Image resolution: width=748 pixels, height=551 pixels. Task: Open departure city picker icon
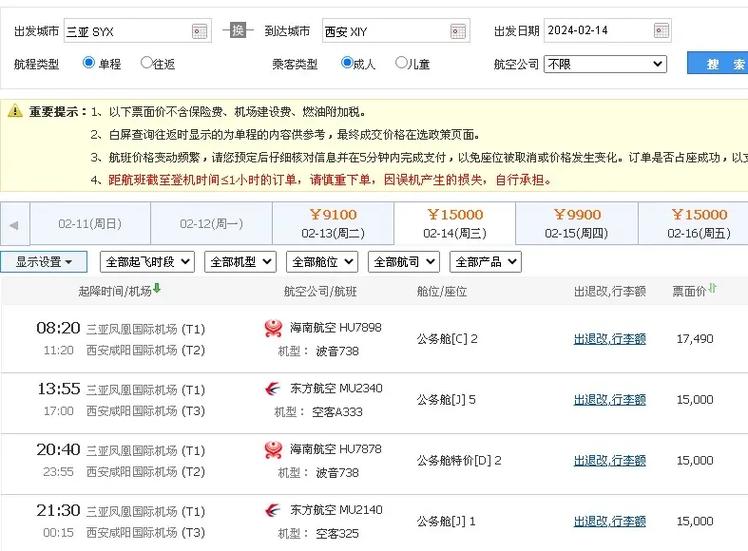click(x=200, y=31)
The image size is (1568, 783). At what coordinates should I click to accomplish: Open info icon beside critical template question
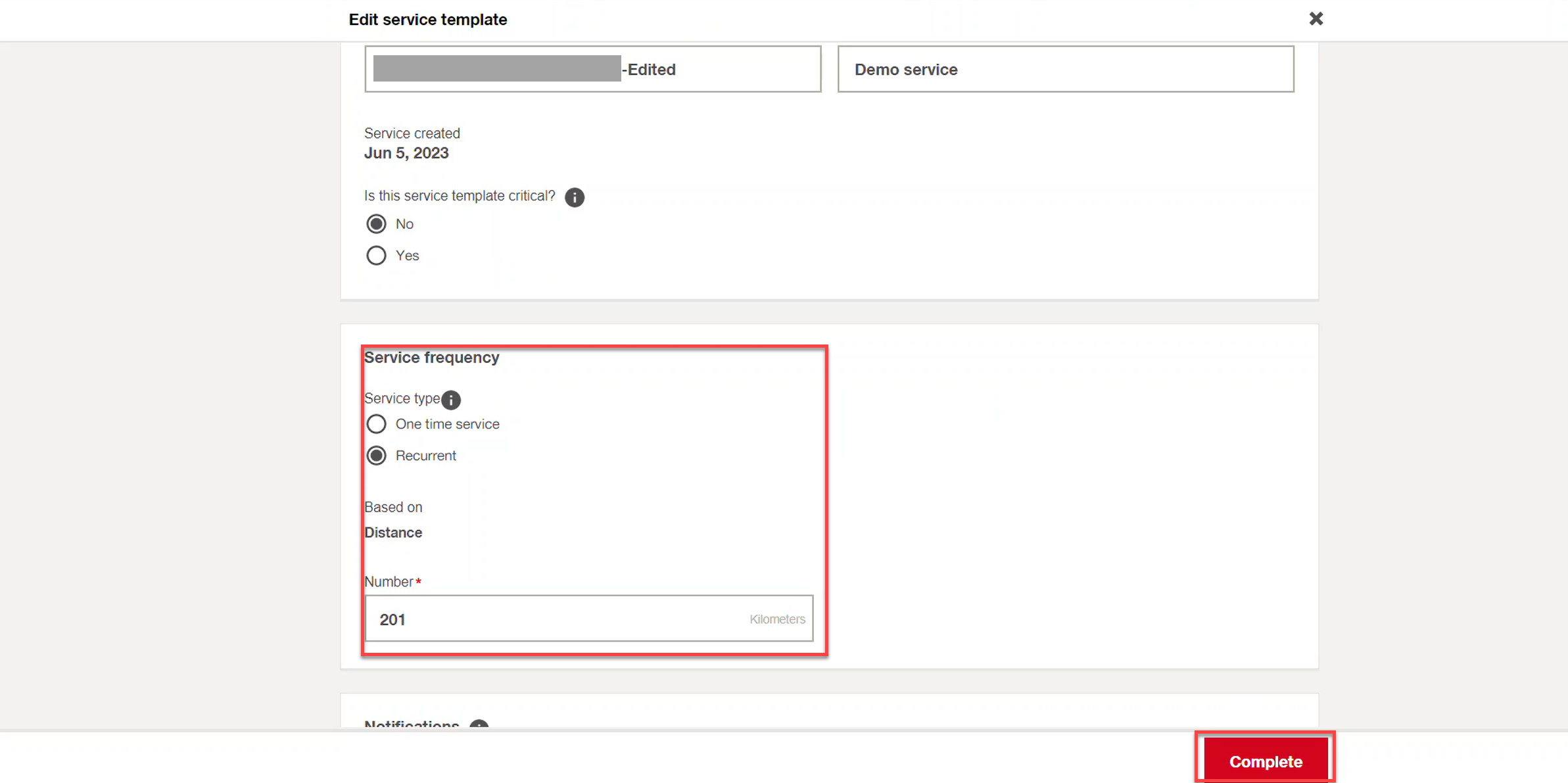pos(574,197)
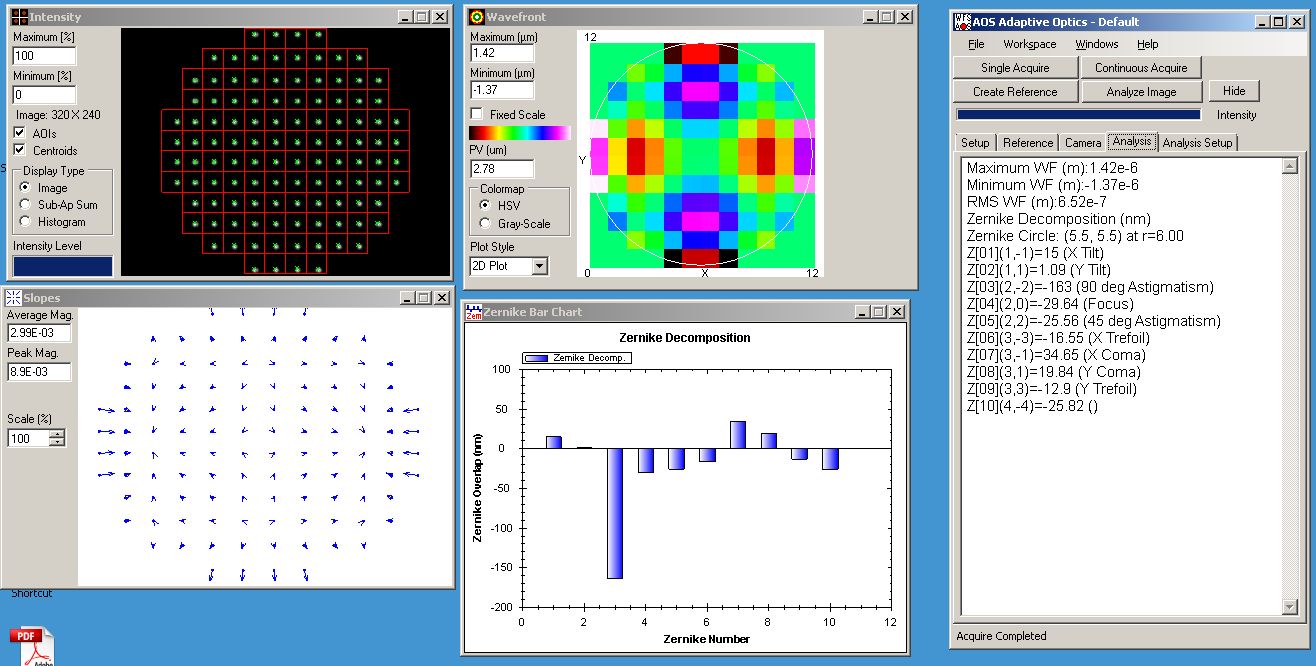Expand the Plot Style dropdown
Image resolution: width=1316 pixels, height=666 pixels.
(x=540, y=266)
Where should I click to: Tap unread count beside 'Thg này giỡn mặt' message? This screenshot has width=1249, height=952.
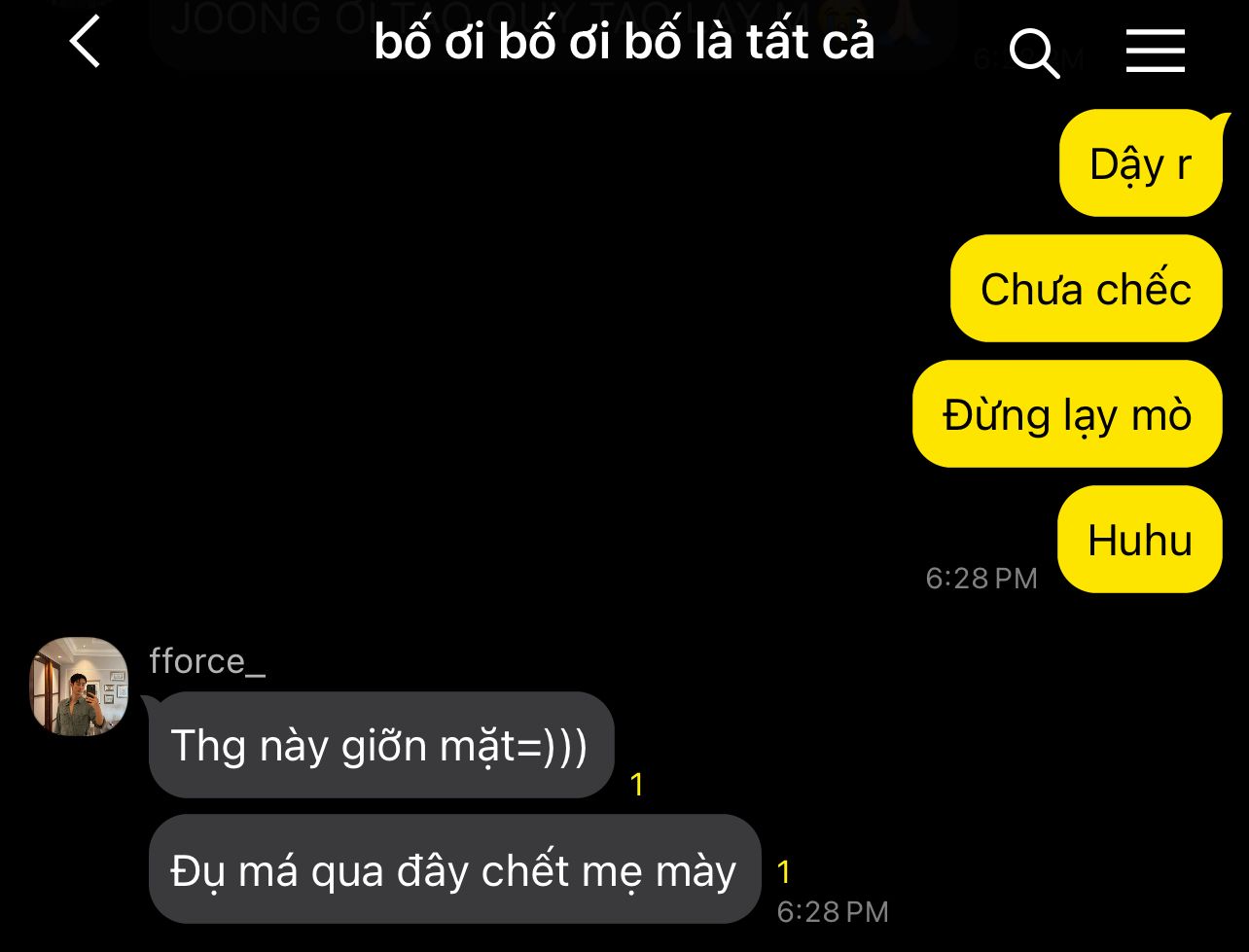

********

> **YOUR TASK**: The listing above should be repeated word for word, pictures removed.

> **RESULT OF THIS TASK**:
Image resolution: width=748 pixels, height=551 pixels. Task: Open departure city picker icon
click(x=200, y=31)
The image size is (1568, 783). At what coordinates should I click to accomplish: Open info icon beside critical template question
pos(574,197)
Expand the Plot Style dropdown
Image resolution: width=1316 pixels, height=666 pixels.
(x=540, y=266)
Where should I click to: Tap unread count beside 'Thg này giỡn mặt' message? This screenshot has width=1249, height=952.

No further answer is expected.